No problem. Vamos contratar um professor de italiano. Gosta de carros?

– Siiiiim.

– Perfeito, temos uns Ferraris para lhe oferecer.

– Uns?

– E se tiver saudades de Itália, tem sempre um voo à sua disposição.

– Mas…

– O seu contrato está aqui, é válido por quatro anos.

– Obrigado mas…

– 40 milhões de euros.

[o meu empresário explicou-me que seriam 40 milhões por quatro anos, 10 por ano]

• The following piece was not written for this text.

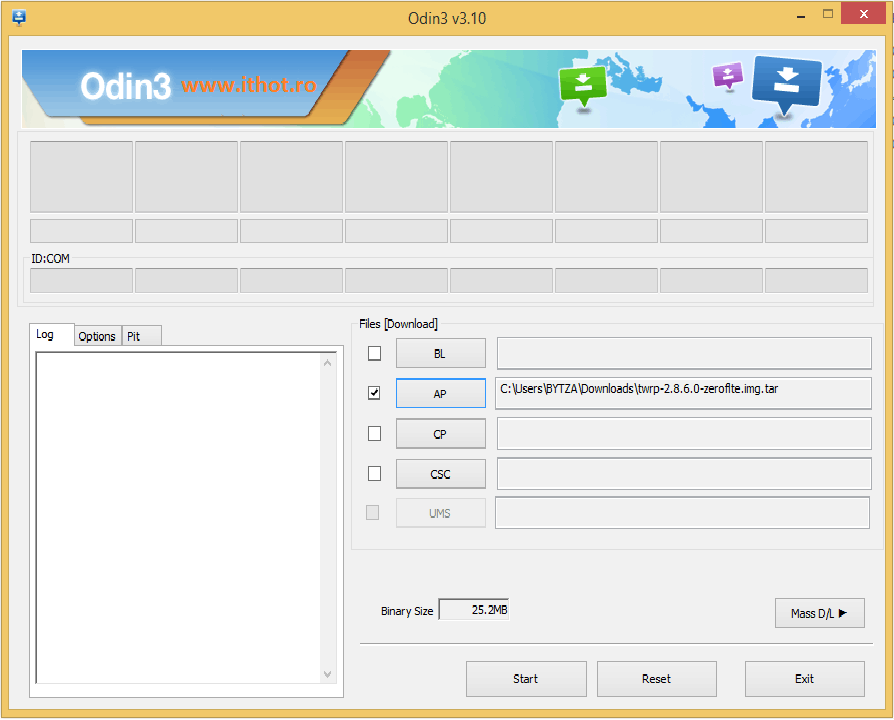Switch to the Options tab

click(x=97, y=336)
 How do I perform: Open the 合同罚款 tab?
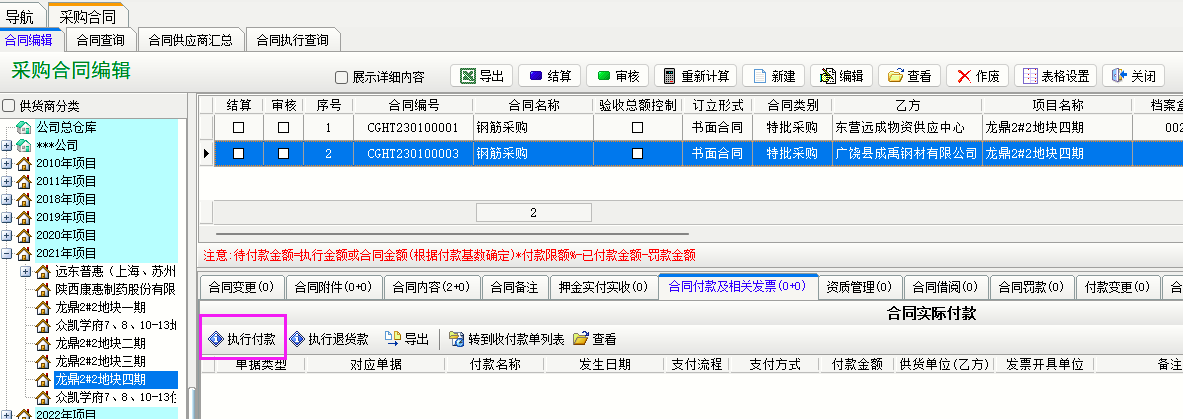pyautogui.click(x=1032, y=287)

– Se 10 milhões não chegam para o Andrea, basta dizer.

– Obrigado, mas não. Quero jogar mais uns anos na Europa. E assinar por vocês significaria o fim da minha carreira internacional, Liga dos Campeões e tudo o mais. Falamos daqui a um, dois anos?

Entretanto, o meu empresário tomou conta do assunto. E subiu a parada para 11 milhões. Depois 12. Finalmente 13. Eu só queria sair dali. Quando o fizemos, olhei para o relógio e eram 21 horas e 21 minutos. Precisamente o meu número da sorte.»

Andrea Pirlo nunca jogou no Médio Oriente. Após um percurso fabuloso na Europa, optou pela MLS. Jogou de 2015 a 2017 no New York City FC.